In the records that follow, find the line with "1456x829 pixels."; from there, retype every line exactly through the line with "Given: Open three-dot menu on 凡所有相皆是虚妄 card", which also belongs to the answer.

▶ **Records for the task**
'''

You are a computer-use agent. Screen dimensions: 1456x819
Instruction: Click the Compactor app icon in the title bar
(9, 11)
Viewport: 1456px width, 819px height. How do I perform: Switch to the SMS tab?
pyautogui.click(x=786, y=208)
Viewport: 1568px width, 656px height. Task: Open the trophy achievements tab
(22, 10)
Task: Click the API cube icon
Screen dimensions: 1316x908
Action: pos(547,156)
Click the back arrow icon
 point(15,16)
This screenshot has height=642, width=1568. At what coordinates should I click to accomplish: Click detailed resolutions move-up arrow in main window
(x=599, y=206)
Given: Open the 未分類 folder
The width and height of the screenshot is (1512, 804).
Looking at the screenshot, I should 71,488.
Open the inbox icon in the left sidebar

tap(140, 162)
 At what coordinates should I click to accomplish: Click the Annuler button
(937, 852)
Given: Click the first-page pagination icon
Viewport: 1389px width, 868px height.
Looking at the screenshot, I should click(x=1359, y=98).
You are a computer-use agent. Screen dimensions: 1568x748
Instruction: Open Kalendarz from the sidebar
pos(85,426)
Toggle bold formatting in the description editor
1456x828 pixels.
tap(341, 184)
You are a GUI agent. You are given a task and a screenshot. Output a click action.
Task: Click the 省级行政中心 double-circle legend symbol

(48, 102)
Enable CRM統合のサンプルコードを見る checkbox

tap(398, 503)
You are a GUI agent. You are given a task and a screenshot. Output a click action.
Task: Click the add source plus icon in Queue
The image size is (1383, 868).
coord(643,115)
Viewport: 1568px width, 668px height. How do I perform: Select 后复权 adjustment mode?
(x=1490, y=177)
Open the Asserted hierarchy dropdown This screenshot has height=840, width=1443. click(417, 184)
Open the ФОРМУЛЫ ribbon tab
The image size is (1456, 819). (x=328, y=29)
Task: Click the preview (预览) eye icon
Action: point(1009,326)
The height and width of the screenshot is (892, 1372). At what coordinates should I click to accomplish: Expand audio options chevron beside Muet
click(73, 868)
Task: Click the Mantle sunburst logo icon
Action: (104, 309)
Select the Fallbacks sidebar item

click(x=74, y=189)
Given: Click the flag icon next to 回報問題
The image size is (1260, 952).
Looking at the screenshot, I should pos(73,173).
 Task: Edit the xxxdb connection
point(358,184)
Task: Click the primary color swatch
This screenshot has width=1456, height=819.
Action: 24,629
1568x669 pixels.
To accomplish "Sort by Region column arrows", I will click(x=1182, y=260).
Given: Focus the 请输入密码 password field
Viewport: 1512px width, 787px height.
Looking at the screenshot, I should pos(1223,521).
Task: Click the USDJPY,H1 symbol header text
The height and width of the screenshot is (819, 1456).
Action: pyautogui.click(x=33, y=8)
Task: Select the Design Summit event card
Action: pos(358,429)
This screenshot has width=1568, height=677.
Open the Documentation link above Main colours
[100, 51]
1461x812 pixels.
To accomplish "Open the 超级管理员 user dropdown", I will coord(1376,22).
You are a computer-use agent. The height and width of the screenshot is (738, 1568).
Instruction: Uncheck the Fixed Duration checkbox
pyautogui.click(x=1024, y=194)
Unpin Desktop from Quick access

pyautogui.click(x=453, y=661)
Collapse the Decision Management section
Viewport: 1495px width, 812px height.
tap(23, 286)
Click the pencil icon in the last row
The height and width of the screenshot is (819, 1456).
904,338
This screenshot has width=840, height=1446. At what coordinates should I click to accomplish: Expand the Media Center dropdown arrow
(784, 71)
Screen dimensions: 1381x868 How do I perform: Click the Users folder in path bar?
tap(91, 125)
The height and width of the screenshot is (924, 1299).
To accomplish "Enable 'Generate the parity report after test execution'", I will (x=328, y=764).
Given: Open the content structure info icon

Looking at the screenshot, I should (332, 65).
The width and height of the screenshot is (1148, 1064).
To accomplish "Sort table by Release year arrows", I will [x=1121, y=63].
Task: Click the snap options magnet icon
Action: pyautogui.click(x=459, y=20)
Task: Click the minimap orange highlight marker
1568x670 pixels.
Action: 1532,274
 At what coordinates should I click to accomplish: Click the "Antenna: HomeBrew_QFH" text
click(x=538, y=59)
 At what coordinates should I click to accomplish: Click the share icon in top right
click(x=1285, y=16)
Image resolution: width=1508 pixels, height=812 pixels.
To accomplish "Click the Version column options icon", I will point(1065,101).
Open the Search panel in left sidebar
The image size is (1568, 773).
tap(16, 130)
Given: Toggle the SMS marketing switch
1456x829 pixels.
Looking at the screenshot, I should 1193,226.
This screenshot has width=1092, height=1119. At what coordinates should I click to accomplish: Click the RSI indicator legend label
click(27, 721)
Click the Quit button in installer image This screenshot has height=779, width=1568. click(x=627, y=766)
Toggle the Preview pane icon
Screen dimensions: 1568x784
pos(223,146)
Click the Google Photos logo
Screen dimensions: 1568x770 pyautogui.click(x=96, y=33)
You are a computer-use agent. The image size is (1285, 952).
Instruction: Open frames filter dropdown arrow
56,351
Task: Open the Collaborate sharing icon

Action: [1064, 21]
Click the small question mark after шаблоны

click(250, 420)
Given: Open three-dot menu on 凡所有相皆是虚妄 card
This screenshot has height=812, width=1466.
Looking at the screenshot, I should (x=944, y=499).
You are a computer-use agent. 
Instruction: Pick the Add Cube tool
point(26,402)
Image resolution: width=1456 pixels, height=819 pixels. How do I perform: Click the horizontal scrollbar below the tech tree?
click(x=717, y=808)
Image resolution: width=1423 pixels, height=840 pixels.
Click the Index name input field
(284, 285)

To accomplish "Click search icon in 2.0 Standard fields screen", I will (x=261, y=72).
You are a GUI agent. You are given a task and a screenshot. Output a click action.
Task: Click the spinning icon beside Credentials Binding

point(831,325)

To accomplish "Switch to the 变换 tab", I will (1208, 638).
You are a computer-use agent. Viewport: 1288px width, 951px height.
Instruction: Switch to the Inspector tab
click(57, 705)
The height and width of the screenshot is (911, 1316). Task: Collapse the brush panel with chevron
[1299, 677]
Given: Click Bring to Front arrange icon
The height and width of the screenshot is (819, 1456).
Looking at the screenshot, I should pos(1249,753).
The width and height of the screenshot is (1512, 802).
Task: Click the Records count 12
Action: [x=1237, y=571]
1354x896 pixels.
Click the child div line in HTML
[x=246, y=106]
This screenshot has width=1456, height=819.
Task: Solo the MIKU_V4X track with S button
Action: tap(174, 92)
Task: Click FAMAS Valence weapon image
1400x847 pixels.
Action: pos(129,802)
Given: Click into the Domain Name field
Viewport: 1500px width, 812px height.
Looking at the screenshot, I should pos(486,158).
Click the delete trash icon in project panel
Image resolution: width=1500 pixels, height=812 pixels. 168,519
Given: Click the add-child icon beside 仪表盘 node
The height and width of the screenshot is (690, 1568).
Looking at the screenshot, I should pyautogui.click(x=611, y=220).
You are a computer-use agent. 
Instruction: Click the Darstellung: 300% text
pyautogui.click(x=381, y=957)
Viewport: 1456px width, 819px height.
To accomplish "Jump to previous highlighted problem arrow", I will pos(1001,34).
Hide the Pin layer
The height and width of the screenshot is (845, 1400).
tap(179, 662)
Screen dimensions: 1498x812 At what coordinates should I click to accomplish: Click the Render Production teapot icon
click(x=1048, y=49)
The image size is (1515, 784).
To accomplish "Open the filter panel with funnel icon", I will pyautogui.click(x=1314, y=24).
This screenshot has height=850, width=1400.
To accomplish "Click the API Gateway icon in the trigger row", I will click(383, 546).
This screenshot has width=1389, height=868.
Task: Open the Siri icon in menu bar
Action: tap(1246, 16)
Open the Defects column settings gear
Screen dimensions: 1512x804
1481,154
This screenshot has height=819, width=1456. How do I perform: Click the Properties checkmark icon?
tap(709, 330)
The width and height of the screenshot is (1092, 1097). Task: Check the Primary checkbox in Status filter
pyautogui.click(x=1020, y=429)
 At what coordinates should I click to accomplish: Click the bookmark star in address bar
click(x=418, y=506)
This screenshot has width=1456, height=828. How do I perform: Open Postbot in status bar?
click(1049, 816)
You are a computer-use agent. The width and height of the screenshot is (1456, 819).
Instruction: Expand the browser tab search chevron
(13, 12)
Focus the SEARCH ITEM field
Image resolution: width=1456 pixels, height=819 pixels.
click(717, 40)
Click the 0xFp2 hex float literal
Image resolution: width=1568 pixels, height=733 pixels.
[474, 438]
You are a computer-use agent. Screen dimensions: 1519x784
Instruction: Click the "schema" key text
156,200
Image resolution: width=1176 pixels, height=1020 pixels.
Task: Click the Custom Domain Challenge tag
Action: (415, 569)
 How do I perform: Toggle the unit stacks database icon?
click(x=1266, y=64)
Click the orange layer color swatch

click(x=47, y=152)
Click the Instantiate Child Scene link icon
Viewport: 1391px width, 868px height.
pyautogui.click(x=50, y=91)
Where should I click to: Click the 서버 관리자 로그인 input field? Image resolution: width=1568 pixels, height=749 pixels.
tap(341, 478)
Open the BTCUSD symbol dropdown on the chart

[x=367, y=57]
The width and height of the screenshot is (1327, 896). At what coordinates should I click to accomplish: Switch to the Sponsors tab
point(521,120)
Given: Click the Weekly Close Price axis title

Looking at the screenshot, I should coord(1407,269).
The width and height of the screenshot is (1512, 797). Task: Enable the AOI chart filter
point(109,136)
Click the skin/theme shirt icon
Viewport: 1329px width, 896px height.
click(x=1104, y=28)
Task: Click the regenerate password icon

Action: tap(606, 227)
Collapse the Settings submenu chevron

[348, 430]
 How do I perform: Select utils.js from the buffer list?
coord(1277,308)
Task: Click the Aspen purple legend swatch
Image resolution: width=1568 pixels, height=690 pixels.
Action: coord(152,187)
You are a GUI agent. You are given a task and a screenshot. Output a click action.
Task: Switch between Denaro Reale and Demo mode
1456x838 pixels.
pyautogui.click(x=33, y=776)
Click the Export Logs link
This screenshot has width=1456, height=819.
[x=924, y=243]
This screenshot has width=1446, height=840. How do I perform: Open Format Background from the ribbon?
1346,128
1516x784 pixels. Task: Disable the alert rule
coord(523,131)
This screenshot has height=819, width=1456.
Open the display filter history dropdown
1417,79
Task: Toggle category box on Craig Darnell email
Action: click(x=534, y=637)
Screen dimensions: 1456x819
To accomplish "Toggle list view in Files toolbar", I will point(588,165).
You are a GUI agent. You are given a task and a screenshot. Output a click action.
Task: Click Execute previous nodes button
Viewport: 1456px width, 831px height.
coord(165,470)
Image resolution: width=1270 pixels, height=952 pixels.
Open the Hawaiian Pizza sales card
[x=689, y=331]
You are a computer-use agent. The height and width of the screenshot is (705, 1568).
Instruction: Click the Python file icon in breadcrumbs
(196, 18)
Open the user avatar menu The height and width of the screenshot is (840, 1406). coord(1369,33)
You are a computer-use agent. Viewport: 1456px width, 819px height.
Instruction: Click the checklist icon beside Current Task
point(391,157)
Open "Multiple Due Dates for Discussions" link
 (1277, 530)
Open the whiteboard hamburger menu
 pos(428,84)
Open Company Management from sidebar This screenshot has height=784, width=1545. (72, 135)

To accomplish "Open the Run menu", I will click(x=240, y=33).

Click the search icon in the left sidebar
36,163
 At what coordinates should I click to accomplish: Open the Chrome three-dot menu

'''

▶ **Result of the task**
1456x829 pixels.
Looking at the screenshot, I should 1193,226.
This screenshot has width=1092, height=1119. At what coordinates should I click to accomplish: Click the RSI indicator legend label
click(27, 721)
Click the Quit button in installer image This screenshot has height=779, width=1568. click(x=627, y=766)
Toggle the Preview pane icon
Screen dimensions: 1568x784
pos(223,146)
Click the Google Photos logo
Screen dimensions: 1568x770 pyautogui.click(x=96, y=33)
You are a computer-use agent. The image size is (1285, 952).
Instruction: Open frames filter dropdown arrow
56,351
Task: Open the Collaborate sharing icon

Action: [1064, 21]
Click the small question mark after шаблоны

click(250, 420)
Given: Open three-dot menu on 凡所有相皆是虚妄 card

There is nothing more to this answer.